Tujuan 1 => Tulis ulang entri di bawah beserta perintahnya, lalu geser setiap angka koordinat pada jawabannya dengan menambahkan 18. Mulailah dari awal entri dan berhentilah setelah baris yang memuat "pos(402,251)", tanpa menyertakan entri lain.

Kutipan Teks =>
----
Lalu, Pak Jonathan, yang memiliki hubungan sangat erat dengan preposisi dan kawan-kawan, sering memberi kami tugas menulis esai, cerpen, atau puisi lalu dibahas bersama-sama. Tiga puluhan siswa ia absen satu per satu untuk menyodorkan kertas folio bergaris milik masing-masing yang lantas beliau baca lantang-lantang di depan kelas. Dua buah alat tulis terselip di sakunya: spidol besar bertinta hitam untuk menulis di papan sambil menjelaskan, dan spidol kecil bertinta merah yang didedikasikan khusus untuk melingkari tulisan yang salah pada kertas. Sejak kelas satu SMA, kami sudah merasakan derita mahasiswa tingkat akhir.

Kebanyakan komentar beliau adalah mengenai peletakan spasi yang salah kaprah. Tentu saja ini berkaitan dengan imbuhan di-. Mengenai kapan kita harus menulis ‘dibalik’ dan ‘di balik’, mengapa keduanya berbeda, dan bagaimana membedakannya. Beliau memberi tips mudah bagi kami.
----
Tujuan 2 => Ambil bagian kutipan teks di atas tanpa perubahan, mulai dari kata-kata "Lalu, Pak Jonathan, yang" dan berhenti setelah "mahasiswa tingkat akhir.".
----
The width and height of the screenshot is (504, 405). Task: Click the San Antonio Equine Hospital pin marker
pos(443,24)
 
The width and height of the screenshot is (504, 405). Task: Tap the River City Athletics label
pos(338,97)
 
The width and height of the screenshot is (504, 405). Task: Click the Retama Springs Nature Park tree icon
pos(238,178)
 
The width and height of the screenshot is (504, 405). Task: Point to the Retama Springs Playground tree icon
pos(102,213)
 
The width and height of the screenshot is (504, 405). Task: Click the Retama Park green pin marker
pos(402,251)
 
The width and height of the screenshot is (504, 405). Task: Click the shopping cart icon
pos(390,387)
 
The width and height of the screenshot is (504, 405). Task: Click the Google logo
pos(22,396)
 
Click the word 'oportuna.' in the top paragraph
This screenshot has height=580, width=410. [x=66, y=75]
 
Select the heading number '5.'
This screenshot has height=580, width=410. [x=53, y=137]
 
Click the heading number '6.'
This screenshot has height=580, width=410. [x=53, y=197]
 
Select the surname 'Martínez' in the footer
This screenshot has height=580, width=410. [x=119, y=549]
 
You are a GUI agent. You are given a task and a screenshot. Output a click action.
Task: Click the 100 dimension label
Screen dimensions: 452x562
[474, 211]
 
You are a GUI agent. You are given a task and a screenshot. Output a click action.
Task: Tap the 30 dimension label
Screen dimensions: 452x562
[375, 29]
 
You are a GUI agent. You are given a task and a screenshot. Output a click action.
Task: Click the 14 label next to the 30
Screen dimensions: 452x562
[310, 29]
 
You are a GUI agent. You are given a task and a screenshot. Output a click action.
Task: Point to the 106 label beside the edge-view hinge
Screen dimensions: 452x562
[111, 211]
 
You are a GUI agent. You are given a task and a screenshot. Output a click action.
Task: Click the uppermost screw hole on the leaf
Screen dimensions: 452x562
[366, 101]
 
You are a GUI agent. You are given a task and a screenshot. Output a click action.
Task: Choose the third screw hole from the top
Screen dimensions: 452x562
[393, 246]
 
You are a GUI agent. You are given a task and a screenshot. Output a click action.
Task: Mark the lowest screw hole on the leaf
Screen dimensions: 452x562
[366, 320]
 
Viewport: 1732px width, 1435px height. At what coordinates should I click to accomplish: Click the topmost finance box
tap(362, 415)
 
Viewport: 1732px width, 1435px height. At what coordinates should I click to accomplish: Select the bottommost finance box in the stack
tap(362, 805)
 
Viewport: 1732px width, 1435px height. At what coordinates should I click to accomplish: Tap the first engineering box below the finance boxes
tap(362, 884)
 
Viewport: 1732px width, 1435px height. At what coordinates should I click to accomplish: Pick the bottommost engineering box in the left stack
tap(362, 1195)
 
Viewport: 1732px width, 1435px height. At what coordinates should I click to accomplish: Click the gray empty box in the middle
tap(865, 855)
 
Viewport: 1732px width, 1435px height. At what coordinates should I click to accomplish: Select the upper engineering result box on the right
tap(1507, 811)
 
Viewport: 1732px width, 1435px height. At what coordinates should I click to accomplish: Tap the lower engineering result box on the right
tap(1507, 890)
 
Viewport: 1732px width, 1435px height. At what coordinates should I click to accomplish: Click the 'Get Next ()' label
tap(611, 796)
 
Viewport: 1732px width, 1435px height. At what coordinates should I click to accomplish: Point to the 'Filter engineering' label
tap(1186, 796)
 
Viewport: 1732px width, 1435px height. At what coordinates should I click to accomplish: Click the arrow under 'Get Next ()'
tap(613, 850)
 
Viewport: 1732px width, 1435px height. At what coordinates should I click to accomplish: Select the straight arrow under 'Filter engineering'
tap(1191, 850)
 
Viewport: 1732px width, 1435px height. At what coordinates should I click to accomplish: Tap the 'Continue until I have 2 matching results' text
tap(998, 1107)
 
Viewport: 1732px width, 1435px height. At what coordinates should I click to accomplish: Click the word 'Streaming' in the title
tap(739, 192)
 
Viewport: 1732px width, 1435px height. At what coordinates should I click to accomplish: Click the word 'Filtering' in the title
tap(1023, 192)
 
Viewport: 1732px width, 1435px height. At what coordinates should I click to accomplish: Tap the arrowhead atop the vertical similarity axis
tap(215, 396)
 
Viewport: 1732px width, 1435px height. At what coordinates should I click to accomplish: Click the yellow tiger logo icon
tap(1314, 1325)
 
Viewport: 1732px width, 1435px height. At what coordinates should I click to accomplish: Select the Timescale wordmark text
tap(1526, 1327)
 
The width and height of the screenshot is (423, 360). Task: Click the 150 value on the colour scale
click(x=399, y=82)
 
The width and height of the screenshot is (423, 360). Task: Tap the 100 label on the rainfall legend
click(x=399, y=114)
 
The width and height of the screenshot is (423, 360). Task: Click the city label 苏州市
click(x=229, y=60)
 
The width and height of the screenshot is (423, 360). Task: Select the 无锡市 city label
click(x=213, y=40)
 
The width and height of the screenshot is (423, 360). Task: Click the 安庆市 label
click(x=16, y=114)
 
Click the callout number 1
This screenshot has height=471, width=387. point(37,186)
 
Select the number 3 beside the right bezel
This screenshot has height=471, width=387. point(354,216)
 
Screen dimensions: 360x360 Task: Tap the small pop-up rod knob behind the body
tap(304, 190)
----
Jawaban Lengkap 1 =>
The width and height of the screenshot is (504, 405). Task: Click the San Antonio Equine Hospital pin marker
pos(461,42)
 
The width and height of the screenshot is (504, 405). Task: Tap the River City Athletics label
pos(356,115)
 
The width and height of the screenshot is (504, 405). Task: Click the Retama Springs Nature Park tree icon
pos(256,196)
 
The width and height of the screenshot is (504, 405). Task: Point to the Retama Springs Playground tree icon
pos(120,231)
 
The width and height of the screenshot is (504, 405). Task: Click the Retama Park green pin marker
pos(420,269)

Jawaban Lengkap 2 =>
Lalu, Pak Jonathan, yang memiliki hubungan sangat erat dengan preposisi dan kawan-kawan, sering memberi kami tugas menulis esai, cerpen, atau puisi lalu dibahas bersama-sama. Tiga puluhan siswa ia absen satu per satu untuk menyodorkan kertas folio bergaris milik masing-masing yang lantas beliau baca lantang-lantang di depan kelas. Dua buah alat tulis terselip di sakunya: spidol besar bertinta hitam untuk menulis di papan sambil menjelaskan, dan spidol kecil bertinta merah yang didedikasikan khusus untuk melingkari tulisan yang salah pada kertas. Sejak kelas satu SMA, kami sudah merasakan derita mahasiswa tingkat akhir.